BOLÍVAR – Ok, estamos aí. Você pode reparar que a polícia não tem direitos. Quem tem direitos humanos é marginal, policial não tem direito a direitos humanos. O policial, ele é um cidadão igual aos demais, recebe tratamento para zelar pela vida dele e pela vida daquelas pessoas. E no fim ele não pode, ele não presta assistência à sua vida, à sua família porque ele tem que prestar assistência ao cidadão que paga o seu salário. Agora, é um salário irrisório, que ele não pode nem botar o filho num colégio decente, não pode ter um imóvel para morar, não tem condições de comprar uma casa em suaves prestações. Eu acho que quem é policial, que está numa atividade dessas e que tem que se dedicar com exclusividade à segurança pública, não estou dizendo que tem que ter regalias e regalias, mas ele tinha que ser facilitado na questão da aquisição de uma casa própria, aquisição de um transporte para os fins de semana. Ele trabalhou uma semana toda na rua, num distrito, ou numa fronteira. Chega sábado e domingo, ele pega sua família, bota sua família num carrinho, vai lá para uma beira de rio, faz um churrasco, fica na sombra, vai jogar uma bola. Todos nós, todo o cidadão gostaria de ter esse benefício. Ah mas dizem que a gente quer regalia, e os outros que não tem?! Ah os outros, cada um tem as suas funções. Agora o policial que tem as suas funções que são as funções de segurança pública, ele deveria ser visto com outros olhos. Hoje direitos humanos só tem para marginal, e policial, ele não sofre represálias? Cadê os direitos humanos do policial? Essa parte de ter direito a ter uma casa e salário digno, isso são direitos humanos, mas isso ninguém vê.

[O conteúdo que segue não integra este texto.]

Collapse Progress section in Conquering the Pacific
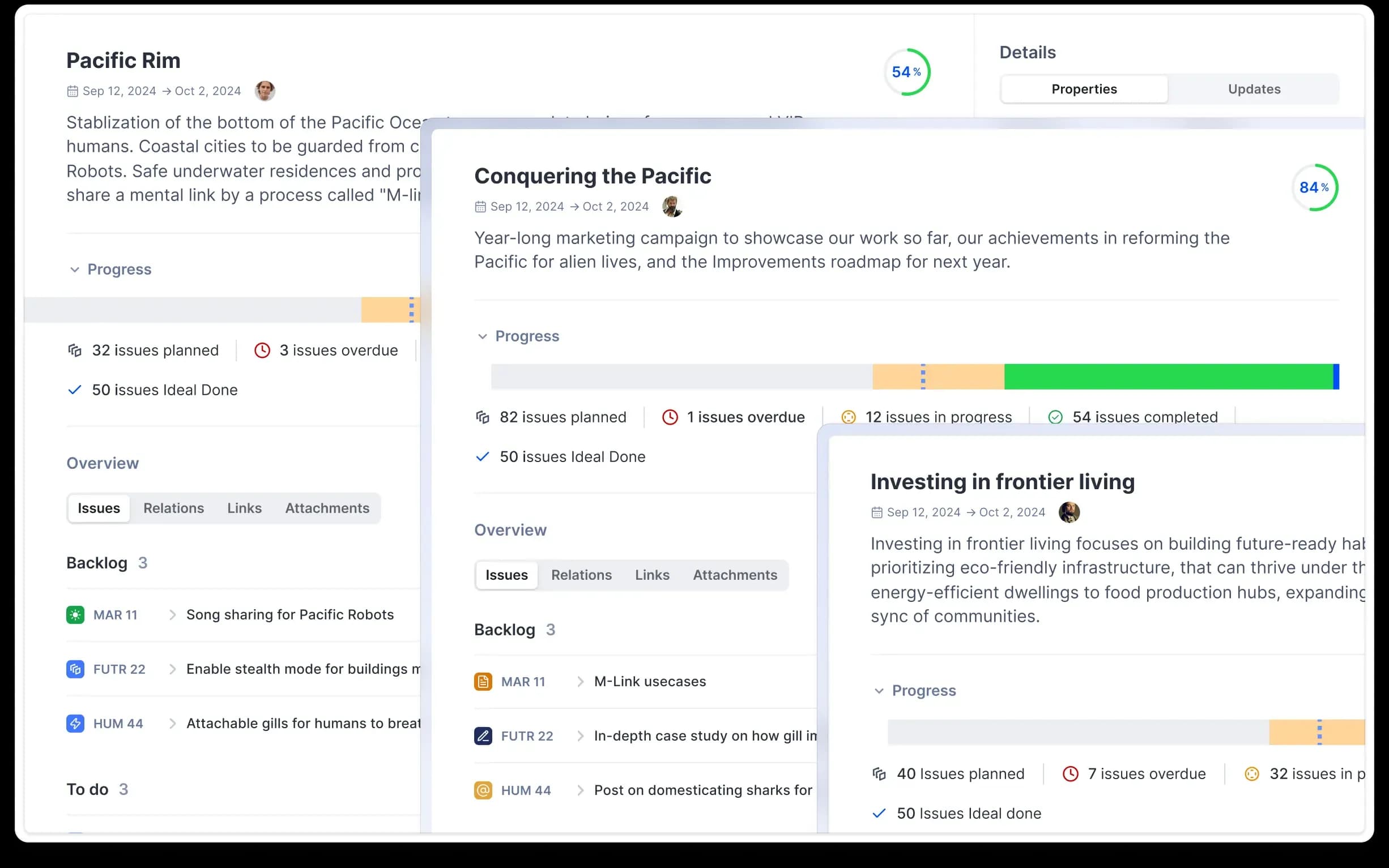The image size is (1389, 868). pyautogui.click(x=482, y=336)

BRUNO – A que o senhor atribui isso?

BOLÍVAR – Eu acho que ta errado. Acho que tem que ser, os governos têm que criar um setor pra ver. Você vê hoje em dia, um policial participa de uma barreira de estrada, um tiroteio, uma briga, seja o que for. Ele sai dali, ele não tem um acompanhamento psicológico, não tem nada. Quer dizer, ele vai se embrutecendo, vai ficando violento. Eu acho que tinha que ter um acompanhamento, uma assistência psicológica. E hoje se tem um problema de doença na família, que você hoje para se ter um plano de saúde, você paga uma Unimed da vida pagando uma fortuna para ter um plano de saúde. Vê a maioria desses policiais, qual o plano de saúde que tem? É hospital público, com uma dificuldade para ser atendido, ou ele está lá trabalhando com a cabeça voltada para casa, fica pensando “meu filho tá lá com febre e eu não tenho um serviço que atenda”. Então eu acho que nós deveríamos ter, o próprio Ministério da Justiça tem uma Secretaria de Segurança Pública dentro do Ministério, que devia ser voltada para esta parte da vida do cidadão policial.

BRUNO – O senhor diz então que antes de propor qualquer coisa teria de melhorar as condições básicas, é isso?

BOLÍVAR – Eu acho que tem de melhorar as condições básicas.

BRUNO – Seria o primeiro passo?

BOLÍVAR – Hoje você vê uma coisa, tem as punições, ao menos na Polícia Federal. Se houver um desvio de conduta de um policial federal, ele vai responder e ele perde tudo o que ele tem. Ele volta a ser cidadão comum. Ele perde direito às vantagens que ele tem. Então, se ele errar, ele perde tudo. Por isso é que eu acho que ele deve ter um salário bom para evitar as tentações.

BRUNO – Assim, como comparando com a situação do Judiciário. Tem bons salários para evitar…

BOLÍVAR – Eu acho que até a Polícia, ele poderia fazer parte do Judiciário. Aí nós teríamos a investigação a parte policial, a apresentação da acusação ou a denúncia pelo Ministério Público e a defesa e a acusação, aquilo é com o juiz.

BRUNO – O senhor diz, subordinar o órgão policial não vinculando com o Executivo?

BOLÍVAR – Digo ao Poder Judiciário de fato tudo.